Hystrix by Netflix is a framework provide a circuit breaker pattern. Let's add the spring-cloud-starter-netflix-hystrix dependency in pom.xml. Then we need to add @EnableCircuitBreaker on our application class. Then we need to add @HystrixCommand to the methods which required or needs of circuit breaking. Let's add it on music catalogue service as that service call other services.

<dependency>
	<groupId>org.springframework.cloud</groupId>
	<artifactId>spring-cloud-starter-netflix-hystrix</artifactId>
	</dependency>

And in application class,

@SpringBootApplication
@EnableEurekaClient
@EnableFeignClients
@EnableCircuitBreaker
@ComponentScan(basePackages = "com.example.music.catalog.service")
public class MusicCatalogBootServiceApplication {
//TODO: main method
}

Now, let's add Hystrix command in the method where is required.
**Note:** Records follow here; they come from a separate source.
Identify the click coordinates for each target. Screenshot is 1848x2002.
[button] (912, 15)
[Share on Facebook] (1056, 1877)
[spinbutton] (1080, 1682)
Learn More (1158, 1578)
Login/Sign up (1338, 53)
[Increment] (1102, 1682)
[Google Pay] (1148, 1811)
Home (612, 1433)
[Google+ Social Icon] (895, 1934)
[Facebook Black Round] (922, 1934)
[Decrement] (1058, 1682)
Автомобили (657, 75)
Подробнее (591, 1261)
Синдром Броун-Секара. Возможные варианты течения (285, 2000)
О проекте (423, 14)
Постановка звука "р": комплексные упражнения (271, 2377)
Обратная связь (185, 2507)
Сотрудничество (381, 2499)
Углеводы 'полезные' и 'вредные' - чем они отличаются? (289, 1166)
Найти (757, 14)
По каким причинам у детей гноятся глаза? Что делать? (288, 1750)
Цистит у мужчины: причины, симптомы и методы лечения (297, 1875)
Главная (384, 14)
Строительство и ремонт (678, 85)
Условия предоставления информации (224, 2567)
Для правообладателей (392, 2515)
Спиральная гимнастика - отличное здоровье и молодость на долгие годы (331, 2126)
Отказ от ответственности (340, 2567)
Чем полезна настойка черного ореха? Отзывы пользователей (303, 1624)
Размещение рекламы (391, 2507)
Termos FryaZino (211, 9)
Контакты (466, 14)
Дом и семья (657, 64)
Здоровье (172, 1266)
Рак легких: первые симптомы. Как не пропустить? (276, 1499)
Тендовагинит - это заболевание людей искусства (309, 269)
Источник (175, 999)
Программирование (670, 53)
Let's add fallback,

@RequestMapping(value = URLS.MUSIC_CAT_BY_USER_ID, method = RequestMethod.GET)
@HystrixCommand(fallbackMethod = "getFallbackMusicCat")
public MusicCatalogResponse
getCatalogByUserById(@PathVariable("musicId") int musicId) {
}

public MusicCatalogResponse getFallbackMusicCat(@PathVariable("musicId") int musicId) {
		return new MusicCatalogResponse();
	}

Hystrix wrapup module into a proxy class and behind the curtain handling everything in its proxy class and if API does not respond, hystrix keep eyes closely on that and fall back method.

Conclusion

Spring cloud technology makes our life much easier and flexible if we want to create our application in a microservice architecture. As we see that how can we easily implement service registry and fetch registry using discovery server and clients by Netflix Eureka. We also observe Http client Feign provided by Netflix and for client-side load balancing, we see that how netflix Ribbon facilitates us. Then in the last, we saw that how can we overcome the issue of fault tolerance and resilience. we also explore how we apply the circuit breaker to avoid unnecessary long latencies in a request by using the netflix hytrix circuit breaker. We understand hystrix commands and fallback mechanism.